-- DATA FOR THE TASK start --

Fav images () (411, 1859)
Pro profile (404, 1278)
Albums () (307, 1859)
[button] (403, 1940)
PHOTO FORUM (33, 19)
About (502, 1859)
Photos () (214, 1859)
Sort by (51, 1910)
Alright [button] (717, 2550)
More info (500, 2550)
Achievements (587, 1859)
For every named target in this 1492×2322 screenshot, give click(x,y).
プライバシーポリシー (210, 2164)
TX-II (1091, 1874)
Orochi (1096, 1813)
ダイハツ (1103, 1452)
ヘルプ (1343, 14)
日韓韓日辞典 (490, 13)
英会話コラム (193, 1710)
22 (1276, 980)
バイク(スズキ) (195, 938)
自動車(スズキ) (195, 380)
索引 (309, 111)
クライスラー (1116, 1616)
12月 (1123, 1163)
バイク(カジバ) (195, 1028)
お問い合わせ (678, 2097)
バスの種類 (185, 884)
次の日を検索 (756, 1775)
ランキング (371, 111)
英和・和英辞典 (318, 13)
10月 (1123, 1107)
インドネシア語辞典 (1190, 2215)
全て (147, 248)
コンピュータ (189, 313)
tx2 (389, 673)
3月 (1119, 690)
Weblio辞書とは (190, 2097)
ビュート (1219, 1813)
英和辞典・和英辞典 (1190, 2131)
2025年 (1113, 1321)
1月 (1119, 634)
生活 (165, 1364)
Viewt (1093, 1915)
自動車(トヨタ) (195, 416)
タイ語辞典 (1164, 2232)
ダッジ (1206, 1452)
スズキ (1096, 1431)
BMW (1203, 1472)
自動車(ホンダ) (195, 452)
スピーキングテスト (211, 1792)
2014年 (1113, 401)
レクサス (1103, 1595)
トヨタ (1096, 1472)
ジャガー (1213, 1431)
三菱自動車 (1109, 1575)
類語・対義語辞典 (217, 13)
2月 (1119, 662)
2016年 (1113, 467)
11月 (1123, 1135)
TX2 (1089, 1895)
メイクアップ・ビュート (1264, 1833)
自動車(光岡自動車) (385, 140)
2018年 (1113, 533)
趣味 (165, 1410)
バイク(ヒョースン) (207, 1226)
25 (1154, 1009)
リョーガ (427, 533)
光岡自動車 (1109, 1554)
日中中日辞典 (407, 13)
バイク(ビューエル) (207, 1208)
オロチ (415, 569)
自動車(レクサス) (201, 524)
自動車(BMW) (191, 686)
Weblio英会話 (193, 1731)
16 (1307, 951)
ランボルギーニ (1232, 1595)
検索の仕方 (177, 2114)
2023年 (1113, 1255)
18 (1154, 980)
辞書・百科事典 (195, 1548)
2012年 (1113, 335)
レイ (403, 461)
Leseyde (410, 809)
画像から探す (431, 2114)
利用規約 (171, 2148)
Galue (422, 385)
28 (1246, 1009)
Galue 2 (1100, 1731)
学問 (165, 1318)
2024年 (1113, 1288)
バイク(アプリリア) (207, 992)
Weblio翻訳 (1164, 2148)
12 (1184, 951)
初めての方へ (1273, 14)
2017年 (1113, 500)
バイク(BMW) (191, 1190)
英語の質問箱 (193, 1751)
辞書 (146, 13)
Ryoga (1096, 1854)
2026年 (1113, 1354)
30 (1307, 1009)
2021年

-- DATA FOR THE TASK end --

» **GOAL**:
Quote all of the material above verbatim, from the first line to the last.

» **THE COMPLETED TASK**:
Fav images () (411, 1859)
Pro profile (404, 1278)
Albums () (307, 1859)
[button] (403, 1940)
PHOTO FORUM (33, 19)
About (502, 1859)
Photos () (214, 1859)
Sort by (51, 1910)
Alright [button] (717, 2550)
More info (500, 2550)
Achievements (587, 1859)
For every named target in this 1492×2322 screenshot, give click(x,y).
プライバシーポリシー (210, 2164)
TX-II (1091, 1874)
Orochi (1096, 1813)
ダイハツ (1103, 1452)
ヘルプ (1343, 14)
日韓韓日辞典 (490, 13)
英会話コラム (193, 1710)
22 (1276, 980)
バイク(スズキ) (195, 938)
自動車(スズキ) (195, 380)
索引 (309, 111)
クライスラー (1116, 1616)
12月 (1123, 1163)
バイク(カジバ) (195, 1028)
お問い合わせ (678, 2097)
バスの種類 (185, 884)
次の日を検索 (756, 1775)
ランキング (371, 111)
英和・和英辞典 (318, 13)
10月 (1123, 1107)
インドネシア語辞典 (1190, 2215)
全て (147, 248)
コンピュータ (189, 313)
tx2 (389, 673)
3月 (1119, 690)
Weblio辞書とは (190, 2097)
ビュート (1219, 1813)
英和辞典・和英辞典 (1190, 2131)
2025年 (1113, 1321)
1月 (1119, 634)
生活 (165, 1364)
Viewt (1093, 1915)
自動車(トヨタ) (195, 416)
タイ語辞典 (1164, 2232)
ダッジ (1206, 1452)
スズキ (1096, 1431)
BMW (1203, 1472)
自動車(ホンダ) (195, 452)
スピーキングテスト (211, 1792)
2014年 (1113, 401)
レクサス (1103, 1595)
トヨタ (1096, 1472)
ジャガー (1213, 1431)
三菱自動車 (1109, 1575)
類語・対義語辞典 (217, 13)
2月 (1119, 662)
2016年 (1113, 467)
11月 (1123, 1135)
TX2 (1089, 1895)
メイクアップ・ビュート (1264, 1833)
自動車(光岡自動車) (385, 140)
2018年 (1113, 533)
趣味 (165, 1410)
バイク(ヒョースン) (207, 1226)
25 (1154, 1009)
リョーガ (427, 533)
光岡自動車 (1109, 1554)
日中中日辞典 (407, 13)
バイク(ビューエル) (207, 1208)
オロチ (415, 569)
自動車(レクサス) (201, 524)
自動車(BMW) (191, 686)
Weblio英会話 (193, 1731)
16 (1307, 951)
ランボルギーニ (1232, 1595)
検索の仕方 (177, 2114)
2023年 (1113, 1255)
18 (1154, 980)
辞書・百科事典 (195, 1548)
2012年 (1113, 335)
レイ (403, 461)
Leseyde (410, 809)
画像から探す (431, 2114)
利用規約 (171, 2148)
Galue (422, 385)
28 (1246, 1009)
Galue 2 (1100, 1731)
学問 (165, 1318)
2024年 (1113, 1288)
バイク(アプリリア) (207, 992)
Weblio翻訳 (1164, 2148)
12 (1184, 951)
初めての方へ (1273, 14)
2017年 (1113, 500)
バイク(BMW) (191, 1190)
英語の質問箱 (193, 1751)
辞書 (146, 13)
Ryoga (1096, 1854)
2026年 (1113, 1354)
30 (1307, 1009)
2021年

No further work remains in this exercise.